## Extract provided
Seminar Slides and Posters



Personal Information

I'm an Australian, a sandgroper from Perth. You can tell this by my impeccable spelling. I graduated from Rossmoyne Senior High School before starting a BSc at Murdoch University. A few years later, I found myself burdened with a double degree in mathematics and physics (and 3/4 of a degree in chemistry). Embracing the financial poverty that was now my destiny, I completed an honours degree in operator theory and three-body quantum scattering. I then moved on to the University of Western Australia (who will no doubt complain that I haven't capitalised the "T" in "the") where I occupied myself with a masters degree in the theory of topological chaotic dynamics and its application to noise reduction algorithms.

I then moved to Adelaide to start a PhD at the University of Adelaide. There, I was introduced to the wonderful world of conformal field theory and tried in vain to pick up the rudiments of string theory. With a little Lie theory, algebraic topology, differential geometry, and commutative algebra, I wrote a thesis on D-brane charges and fusion rings in Wess-Zumino-Witten models. The last two years of my doctoral studies were completed as a guest of the maths department at La Trobe University in Melbourne; without their generosity, things would have been rather difficult.

I then moved to Québec as a postdoc with Pierre Mathieu. There, I worked on extending the chiral algebras of various conformal field theories and made some forays into the world of logarithmic conformal field theory. I also managed to find time to try a bit of skiing and skating, though the intricate art of curling remained elusive. As did a solid grasp of the french language, or at least the local dialect.

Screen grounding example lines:
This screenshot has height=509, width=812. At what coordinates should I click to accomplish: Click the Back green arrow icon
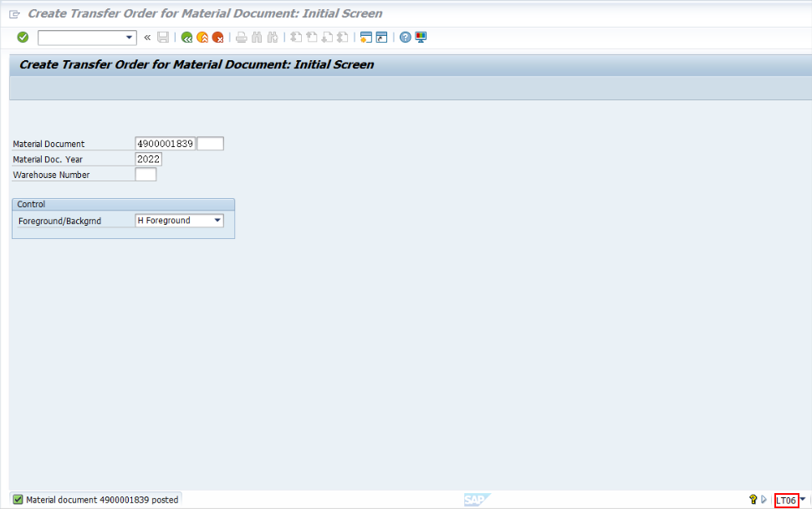coord(186,37)

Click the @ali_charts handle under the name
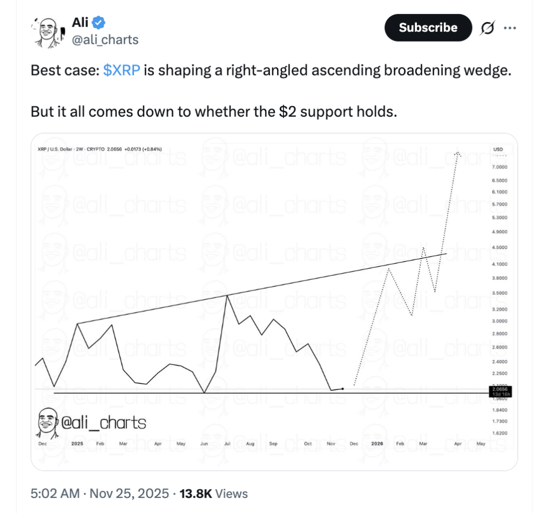pyautogui.click(x=105, y=40)
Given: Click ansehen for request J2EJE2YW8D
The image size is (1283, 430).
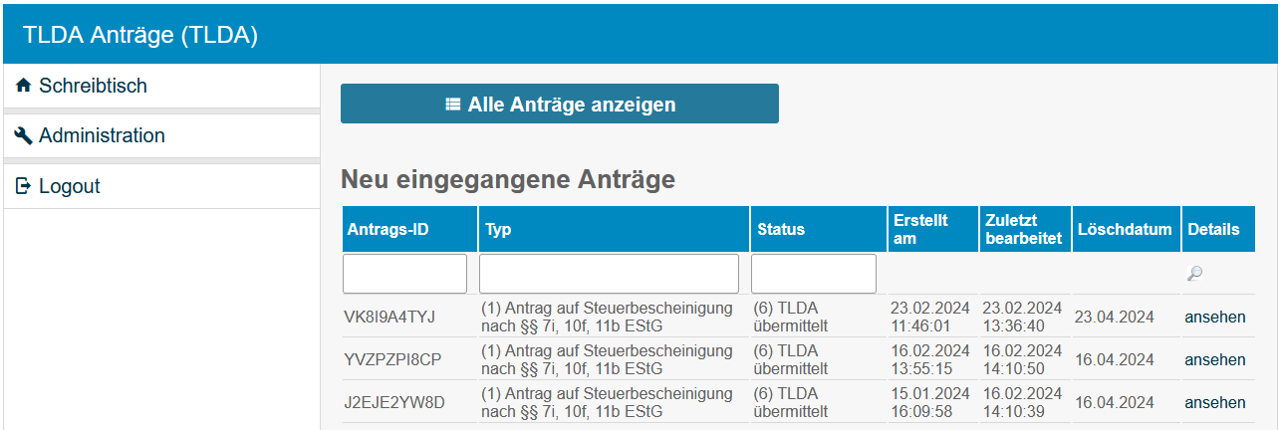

## Stated goal 1
In the personal information section, what was the topic of the thesis the writer wrote during the PhD?
## Stated goal 2
Quote the personal information section word for word, beginning at the words "I then moved to Québec" and stopping after "the local dialect.".
Rely only on the personal information section above.

## Result 1
D-brane charges and fusion rings in Wess-Zumino-Witten models.

## Result 2
I then moved to Québec as a postdoc with Pierre Mathieu. There, I worked on extending the chiral algebras of various conformal field theories and made some forays into the world of logarithmic conformal field theory. I also managed to find time to try a bit of skiing and skating, though the intricate art of curling remained elusive. As did a solid grasp of the french language, or at least the local dialect.